# [EXTRACTED TEXT]
NZ health service takes on GTG over licence fees

By Graeme O'Neill
Tuesday, 24 August, 2004

On the eve of its landmark patent-infringement case against US gene-testing company Applera Corp, Melbourne-based Genetic Technologies (ASX:GTG) has been hit with a New Zealand challenge to its right to charge licence fees for access to its non-coding DNA patents.

The Auckland District Health Board (ADHB) has launched a pre-emptive action in the NZ High Court after conducting what ADHB general council Bruce Northey has described as an "extensive analysis" of GTG's patent claims.

GTG's executive chairman, Dr Merv Jacobson, told Australian Biotechnology News from Colorado that he had only just received the documents relating to the ADHB's challenge. He had not yet appointed counsel, so could not comment on the legal issues involved.

But Jacobson questioned ADHB's decision to issue a media release announcing the NZ court challenge to the New Zealand and Australian media before he had received the documents. He said he had only learned about the challenge when NZ journalists called him for a comment. Jacobson was also critical of ADHB's account, in the media release, of negotiations with GTG over the past 18 months.

ADHB has accused GTG of using implied threats of legal action to force the ADHB to pay access and royalty fees for the GTG patents. ADHB said its challenge to GTG followed an extensive analysis of the patents' scientific and legal basis, involving members and advisers to the New Zealand health services community.

Northey confirmed that GTG's co-founder and inventor of the company's non-coding DNA gene-testing techniques, Dr Malcolm Simons, had been advising the ADHB and its legal counsel during its analysis. It had yielded a "consensus understanding" of the claims and their relevance to all the genetic tests used by the ADHB that could be subject to licence fees if GTG's interpretation of its patent rights was upheld.

But, Northey said, "Malcolm's summary was that, while the patents can be interpreted to relate to what he invented, nobody employing the methodology would be infringing the patents."

Northey said the Auckland High Court challenge was a response to GTG's demand for substantial licence fees for standard DNA tests for genetic disorders performed by 20 public health agencies in New Zealand, including the ADHB.

(Dataset entries)
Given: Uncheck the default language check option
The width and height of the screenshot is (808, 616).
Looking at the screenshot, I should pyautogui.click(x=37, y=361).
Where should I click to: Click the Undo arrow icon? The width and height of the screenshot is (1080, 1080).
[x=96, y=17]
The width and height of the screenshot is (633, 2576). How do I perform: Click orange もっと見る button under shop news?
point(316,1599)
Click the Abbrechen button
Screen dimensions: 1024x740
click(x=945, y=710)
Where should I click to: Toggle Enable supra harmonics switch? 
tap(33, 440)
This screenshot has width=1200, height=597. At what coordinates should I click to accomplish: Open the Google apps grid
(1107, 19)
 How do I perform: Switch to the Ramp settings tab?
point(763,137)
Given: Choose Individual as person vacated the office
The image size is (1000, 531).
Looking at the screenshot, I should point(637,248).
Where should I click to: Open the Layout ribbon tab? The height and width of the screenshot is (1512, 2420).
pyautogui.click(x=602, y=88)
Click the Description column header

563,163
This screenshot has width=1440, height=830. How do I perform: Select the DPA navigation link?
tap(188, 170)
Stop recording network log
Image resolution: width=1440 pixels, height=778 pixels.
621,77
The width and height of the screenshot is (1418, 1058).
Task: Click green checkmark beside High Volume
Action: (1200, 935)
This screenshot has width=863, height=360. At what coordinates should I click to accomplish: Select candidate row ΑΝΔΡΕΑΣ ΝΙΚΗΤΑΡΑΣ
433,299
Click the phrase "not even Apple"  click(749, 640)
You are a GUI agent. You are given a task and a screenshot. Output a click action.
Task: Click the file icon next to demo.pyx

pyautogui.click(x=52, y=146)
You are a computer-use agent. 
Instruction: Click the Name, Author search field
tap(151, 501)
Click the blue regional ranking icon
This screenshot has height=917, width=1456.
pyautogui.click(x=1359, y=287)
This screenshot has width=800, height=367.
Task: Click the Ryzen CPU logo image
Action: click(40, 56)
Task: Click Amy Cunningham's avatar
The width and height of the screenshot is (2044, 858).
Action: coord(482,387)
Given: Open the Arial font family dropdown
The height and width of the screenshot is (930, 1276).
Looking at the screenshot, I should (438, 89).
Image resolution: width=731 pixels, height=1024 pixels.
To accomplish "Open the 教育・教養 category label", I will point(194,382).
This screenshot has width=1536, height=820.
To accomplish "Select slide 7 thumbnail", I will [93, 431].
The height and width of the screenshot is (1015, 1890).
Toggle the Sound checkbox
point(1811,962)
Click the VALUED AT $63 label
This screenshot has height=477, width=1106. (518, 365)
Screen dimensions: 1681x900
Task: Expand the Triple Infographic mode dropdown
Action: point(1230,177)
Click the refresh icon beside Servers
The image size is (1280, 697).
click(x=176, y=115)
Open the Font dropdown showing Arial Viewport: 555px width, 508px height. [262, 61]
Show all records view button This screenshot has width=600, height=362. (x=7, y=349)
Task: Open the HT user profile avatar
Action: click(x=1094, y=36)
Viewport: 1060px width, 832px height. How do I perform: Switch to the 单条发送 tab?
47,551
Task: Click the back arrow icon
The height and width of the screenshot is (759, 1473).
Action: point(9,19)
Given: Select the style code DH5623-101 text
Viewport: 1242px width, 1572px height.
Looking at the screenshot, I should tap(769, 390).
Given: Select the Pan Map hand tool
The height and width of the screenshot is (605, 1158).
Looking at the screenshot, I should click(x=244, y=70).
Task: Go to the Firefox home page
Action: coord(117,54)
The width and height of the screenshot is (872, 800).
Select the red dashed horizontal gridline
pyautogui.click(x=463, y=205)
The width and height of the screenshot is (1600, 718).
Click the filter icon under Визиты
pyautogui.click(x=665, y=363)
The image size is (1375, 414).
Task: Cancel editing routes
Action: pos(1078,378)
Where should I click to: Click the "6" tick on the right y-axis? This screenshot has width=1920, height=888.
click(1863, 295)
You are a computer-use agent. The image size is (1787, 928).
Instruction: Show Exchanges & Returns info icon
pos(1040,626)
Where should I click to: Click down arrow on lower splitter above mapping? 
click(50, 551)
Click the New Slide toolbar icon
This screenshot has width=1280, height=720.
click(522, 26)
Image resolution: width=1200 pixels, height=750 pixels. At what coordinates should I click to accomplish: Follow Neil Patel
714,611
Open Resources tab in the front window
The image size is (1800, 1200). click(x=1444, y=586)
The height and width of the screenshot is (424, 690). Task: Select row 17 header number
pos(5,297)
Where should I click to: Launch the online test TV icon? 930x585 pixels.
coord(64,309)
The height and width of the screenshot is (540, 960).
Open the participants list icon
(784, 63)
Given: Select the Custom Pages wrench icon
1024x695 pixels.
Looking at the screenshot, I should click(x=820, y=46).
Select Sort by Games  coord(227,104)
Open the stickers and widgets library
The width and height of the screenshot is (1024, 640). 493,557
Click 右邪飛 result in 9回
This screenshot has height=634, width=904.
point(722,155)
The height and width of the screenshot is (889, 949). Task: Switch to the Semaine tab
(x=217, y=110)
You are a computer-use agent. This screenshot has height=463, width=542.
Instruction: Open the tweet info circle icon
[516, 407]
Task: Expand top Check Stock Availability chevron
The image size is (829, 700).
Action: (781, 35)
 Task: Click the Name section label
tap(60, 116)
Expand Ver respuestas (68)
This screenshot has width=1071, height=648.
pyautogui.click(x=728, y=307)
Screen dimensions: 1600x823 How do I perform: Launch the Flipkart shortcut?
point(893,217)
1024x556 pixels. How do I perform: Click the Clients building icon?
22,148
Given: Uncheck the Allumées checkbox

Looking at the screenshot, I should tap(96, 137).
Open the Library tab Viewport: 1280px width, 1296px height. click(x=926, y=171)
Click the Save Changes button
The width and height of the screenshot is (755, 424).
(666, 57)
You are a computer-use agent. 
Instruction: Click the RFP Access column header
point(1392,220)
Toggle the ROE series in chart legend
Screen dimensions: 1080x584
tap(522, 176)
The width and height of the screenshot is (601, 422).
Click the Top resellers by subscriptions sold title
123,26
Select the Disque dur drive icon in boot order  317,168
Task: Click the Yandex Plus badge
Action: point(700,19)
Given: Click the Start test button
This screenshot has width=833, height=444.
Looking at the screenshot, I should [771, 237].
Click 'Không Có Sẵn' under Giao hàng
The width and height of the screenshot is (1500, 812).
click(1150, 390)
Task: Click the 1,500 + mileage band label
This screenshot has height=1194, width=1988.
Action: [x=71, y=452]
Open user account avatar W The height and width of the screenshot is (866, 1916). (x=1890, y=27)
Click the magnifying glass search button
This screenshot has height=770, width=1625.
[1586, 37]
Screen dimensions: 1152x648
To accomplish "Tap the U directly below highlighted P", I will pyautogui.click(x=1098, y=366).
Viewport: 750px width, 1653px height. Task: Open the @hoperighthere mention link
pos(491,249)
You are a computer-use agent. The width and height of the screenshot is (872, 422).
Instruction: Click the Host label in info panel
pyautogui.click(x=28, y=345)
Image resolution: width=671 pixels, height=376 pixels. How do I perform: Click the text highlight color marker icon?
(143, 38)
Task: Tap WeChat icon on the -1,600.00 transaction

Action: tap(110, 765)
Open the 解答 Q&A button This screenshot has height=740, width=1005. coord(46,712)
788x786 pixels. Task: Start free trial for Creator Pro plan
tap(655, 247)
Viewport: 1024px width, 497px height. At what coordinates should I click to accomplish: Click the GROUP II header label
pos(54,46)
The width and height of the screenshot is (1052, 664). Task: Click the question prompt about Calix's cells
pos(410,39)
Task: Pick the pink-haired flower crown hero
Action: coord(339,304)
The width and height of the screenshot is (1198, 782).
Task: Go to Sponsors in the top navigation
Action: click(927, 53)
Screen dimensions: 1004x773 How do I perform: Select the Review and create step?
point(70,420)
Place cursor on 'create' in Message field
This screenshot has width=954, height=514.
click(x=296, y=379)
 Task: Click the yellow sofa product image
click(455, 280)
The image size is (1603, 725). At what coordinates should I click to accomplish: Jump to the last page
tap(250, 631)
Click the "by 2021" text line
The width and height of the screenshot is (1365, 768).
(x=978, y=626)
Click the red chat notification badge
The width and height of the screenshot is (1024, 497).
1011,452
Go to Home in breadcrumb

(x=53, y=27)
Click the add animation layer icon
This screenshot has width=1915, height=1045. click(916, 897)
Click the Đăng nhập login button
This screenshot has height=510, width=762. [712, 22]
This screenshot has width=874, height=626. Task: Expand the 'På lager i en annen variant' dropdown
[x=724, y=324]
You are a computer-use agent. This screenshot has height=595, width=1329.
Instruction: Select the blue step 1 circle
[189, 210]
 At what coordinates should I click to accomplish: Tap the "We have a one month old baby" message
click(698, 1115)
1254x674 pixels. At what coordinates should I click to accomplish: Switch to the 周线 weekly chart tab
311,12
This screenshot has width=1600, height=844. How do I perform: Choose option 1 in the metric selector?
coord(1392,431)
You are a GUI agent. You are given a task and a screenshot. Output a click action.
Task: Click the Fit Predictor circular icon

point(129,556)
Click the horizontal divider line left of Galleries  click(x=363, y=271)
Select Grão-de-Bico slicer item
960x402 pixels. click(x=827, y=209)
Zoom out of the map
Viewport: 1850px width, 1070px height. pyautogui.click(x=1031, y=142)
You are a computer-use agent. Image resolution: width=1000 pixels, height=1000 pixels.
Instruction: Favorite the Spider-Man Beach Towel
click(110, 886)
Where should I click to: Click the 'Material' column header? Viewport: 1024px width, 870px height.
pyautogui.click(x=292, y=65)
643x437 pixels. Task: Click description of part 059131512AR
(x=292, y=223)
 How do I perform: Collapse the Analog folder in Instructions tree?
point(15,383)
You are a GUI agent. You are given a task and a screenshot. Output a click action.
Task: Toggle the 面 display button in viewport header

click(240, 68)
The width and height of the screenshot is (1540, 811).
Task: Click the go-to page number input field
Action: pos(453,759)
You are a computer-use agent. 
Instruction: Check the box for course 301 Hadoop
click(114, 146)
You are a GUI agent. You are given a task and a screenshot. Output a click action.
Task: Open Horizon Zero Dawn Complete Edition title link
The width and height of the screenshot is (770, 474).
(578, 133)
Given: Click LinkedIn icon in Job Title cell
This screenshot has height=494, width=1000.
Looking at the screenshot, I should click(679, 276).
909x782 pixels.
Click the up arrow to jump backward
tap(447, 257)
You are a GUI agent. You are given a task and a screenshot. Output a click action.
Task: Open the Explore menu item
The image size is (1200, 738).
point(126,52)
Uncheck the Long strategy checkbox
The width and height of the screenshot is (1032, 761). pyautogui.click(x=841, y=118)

# [WORK INSTRUCTIONS]
A) From the article on the GTG licence fee dispute, reproduce the passage from "By Graeme O'Neill" to "GTG's patent claims.".
B) Check each statement against the article on the GTG licence fee dispute. For each one, answer yes or no and quote the words of the article that decide it. (i) Jacobson had already appointed counsel when he spoke to Australian Biotechnology News. (ii) The ADHB filed its action in the NZ High Court. (iii) GTG's fee demand covered DNA tests carried out by 20 public health agencies in New Zealand.
C) Continue the article on the GTG licence fee dispute from its last sentence.

# [OUTPUTS FOR THE TASKS]
A)
By Graeme O'Neill
Tuesday, 24 August, 2004

On the eve of its landmark patent-infringement case against US gene-testing company Applera Corp, Melbourne-based Genetic Technologies (ASX:GTG) has been hit with a New Zealand challenge to its right to charge licence fees for access to its non-coding DNA patents.

The Auckland District Health Board (ADHB) has launched a pre-emptive action in the NZ High Court after conducting what ADHB general council Bruce Northey has described as an "extensive analysis" of GTG's patent claims.

B)
(i) No: "He had not yet appointed counsel, so could not comment on the legal issues involved."
(ii) Yes: "has launched a pre-emptive action in the NZ High Court"
(iii) Yes: "standard DNA tests for genetic disorders performed by 20 public health agencies in New Zealand, including the ADHB"

C)
In a statement, the ADHB said GTG had initially demanded an upfront payment of AUD$10 million from the country's pubic health sector, plus an annual access fee of $2 million. After discussions, GTG had reduced its demand to a one-off licence fee of AUD$560,000.

"Nowhere else in the world is a public health provider paying licence fees to GTG for tests that are standard globally," Northey said. Jacobson said GTG had worked with the ADHB for 18 months, and that he had made numerous visits to New Zealand to work with them "in good faith".

He said the initial $10 million fee was a price for 20 different district health boards to be licensed in one batch, and part of a public-private partnership where $5 million would be offered back to New Zealand universities for research.

Jacobson said GTG revised its licence fee down to the one-off figure of $560,000 after Northey had corrected the original figures and provided more accurate information about the level of use of the genetic tests by the 20 health boards, which was much lower than originally estimated.

GTG has licensed its technology to two of New Zealand's leading biotechs -- dairy company ViaLactia, and livestock company Ovita. It has also issued licenses to US firms Sequenom, Perlegen, Nanogen and Myriad Genetics, and Swedish company Pyrosequencing, as well as other firms and universities.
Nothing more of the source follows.